However, many experts believe that such attacks were probably carried out by heterosexuals as a perverse form of 'gay-bashing'.
By raping someone they think is homosexual, the attackers are able to express both their hatred of gays and their sexual aggression, according to Gillian Mezey, a psychiatrist at St George's Hospital, south London, who specialises in treating both male and female rape victims.
Researchers believe, however, that most sex attacks on males occur within relationships or as 'date rapes', where the assailant is known by the victim. Here the rapist is likely to be gay.
Dr Mezey, co-author of Male Victims of Sexual Assault, believes that gang attacks are motivated by the desire to humiliate and dominate. She said that in some cases rapists have told victims they are being assaulted because they are gay. 'This type of rapist frequently has a history of violent anti-social behaviour and in a perverse way they want to prove their sexuality.'
She draws a comparison with rape in prison. 'There is a clear group of men who, although they lead a heterosexual life outside, regard themselves as very macho and see the aggressive act of penetrating another person as something manly.'
Harvey Milnes, a counsellor for Survivors, a support group for male victims of sexual attacks, agrees. 'I would think that 99 per cent of all rapes committed in public are perpetrated by heterosexual men. Imagine the power a man feels degrading and humiliating a woman or a child and think how much more power they would feel doing it to a man.'
The scale of the problem is still unknown. Welfare organisations believe that as many as nine in 10 attacks are not reported. In a study in 1989, only two out of 22 men who claimed to have been raped had gone to the police.
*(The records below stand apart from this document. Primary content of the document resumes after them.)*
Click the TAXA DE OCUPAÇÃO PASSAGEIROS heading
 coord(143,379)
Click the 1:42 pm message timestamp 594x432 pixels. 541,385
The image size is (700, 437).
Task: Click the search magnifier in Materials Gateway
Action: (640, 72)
The Metropolitan Police investigated 30 offences of non-consensual buggery against adult males in the year to last April. Fear, humiliation and shock deter many men from reporting rape. Others believe they will be criminalised and heterosexuals will be branded as homosexuals.
The legal system also appears to act as a deterrent. Male rape does not exist as a criminal offence under British law; the assaults are recorded as non-consensual buggery. Convicted rapists can be imprisoned for life, whereas buggery carries a maximum sentence of 10 years. Men also run the risk of having their names published during court cases, unlike women, who are guaranteed anonymity.
The perception by some people of police officers as homophobic also plays a part in non- reporting. The Metropolitan Police has tried to alter this image by piloting a support unit for male rape victims. However, since it was opened in March it has dealt with only four cases.